▸ **What the task asks**
Leaving out all pictures, repeat exactly the lines from the one that holds "Task: Open the" to the last line of the entries below.

Extracted data entries
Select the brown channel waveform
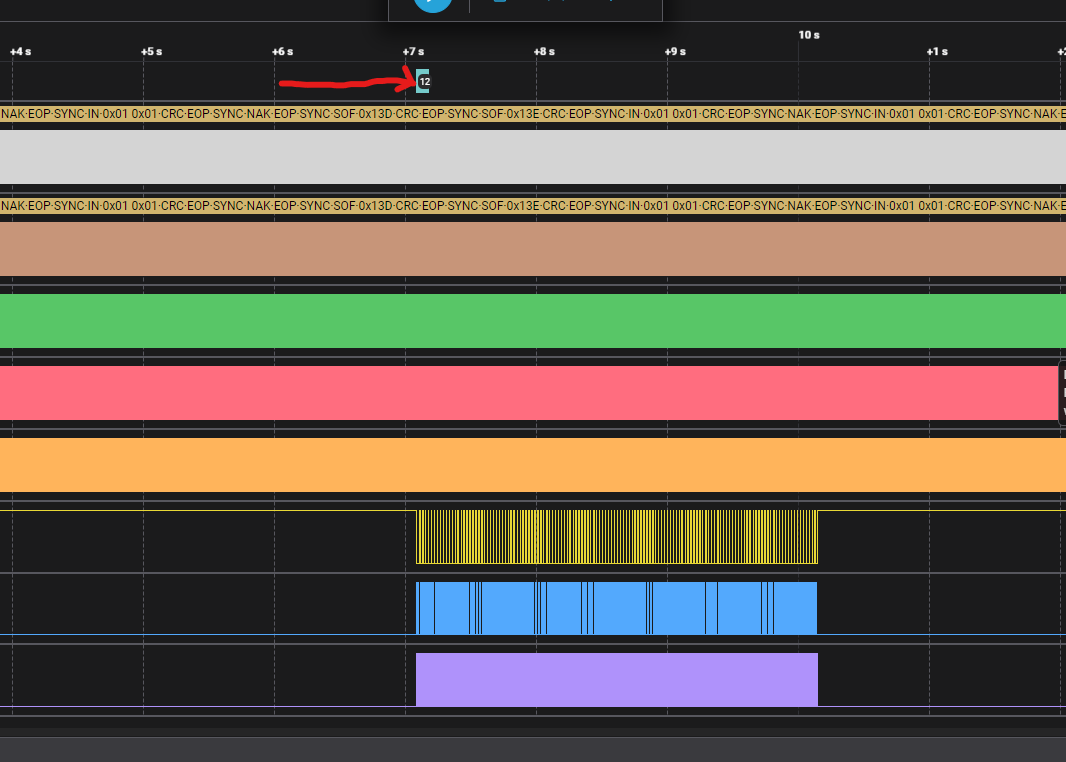 coord(532,248)
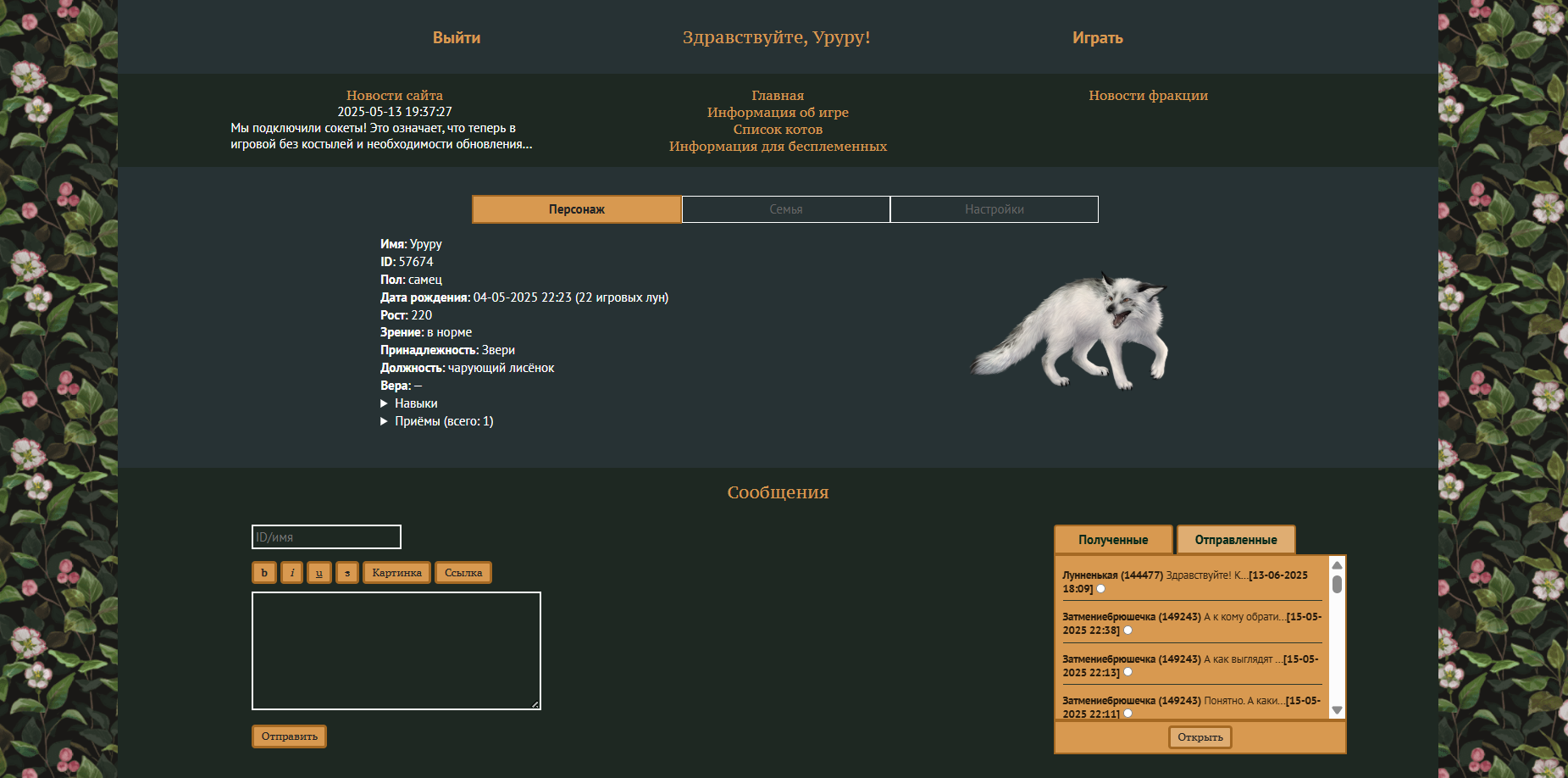The image size is (1568, 778).
Task: Apply strikethrough formatting button
Action: [346, 573]
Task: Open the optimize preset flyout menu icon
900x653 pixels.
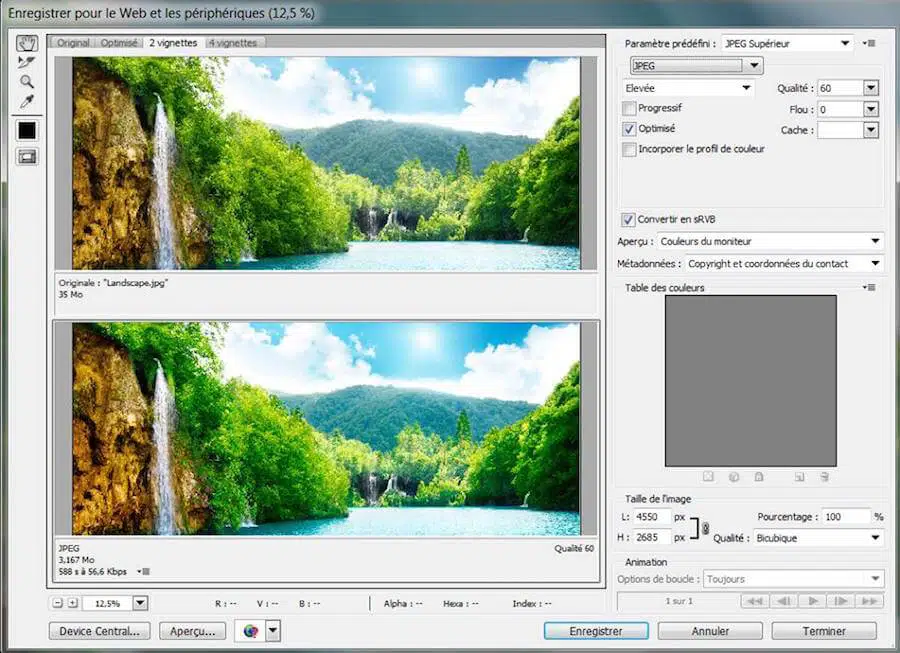Action: [x=871, y=44]
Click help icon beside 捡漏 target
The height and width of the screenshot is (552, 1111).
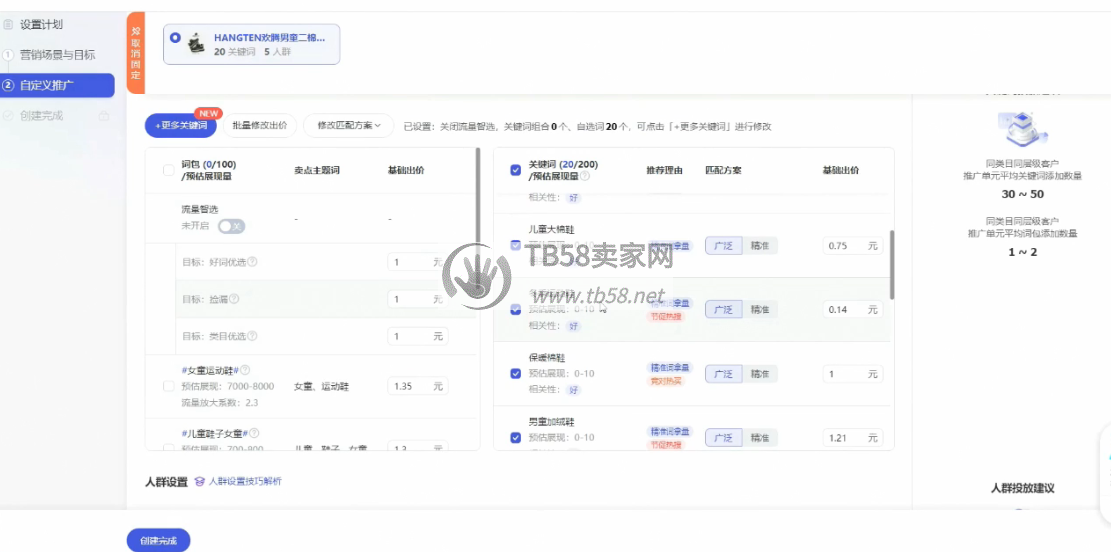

▸ **Result below**
Task: Open the optimize preset flyout menu icon
900x653 pixels.
Action: [x=871, y=44]
Click help icon beside 捡漏 target
The height and width of the screenshot is (552, 1111).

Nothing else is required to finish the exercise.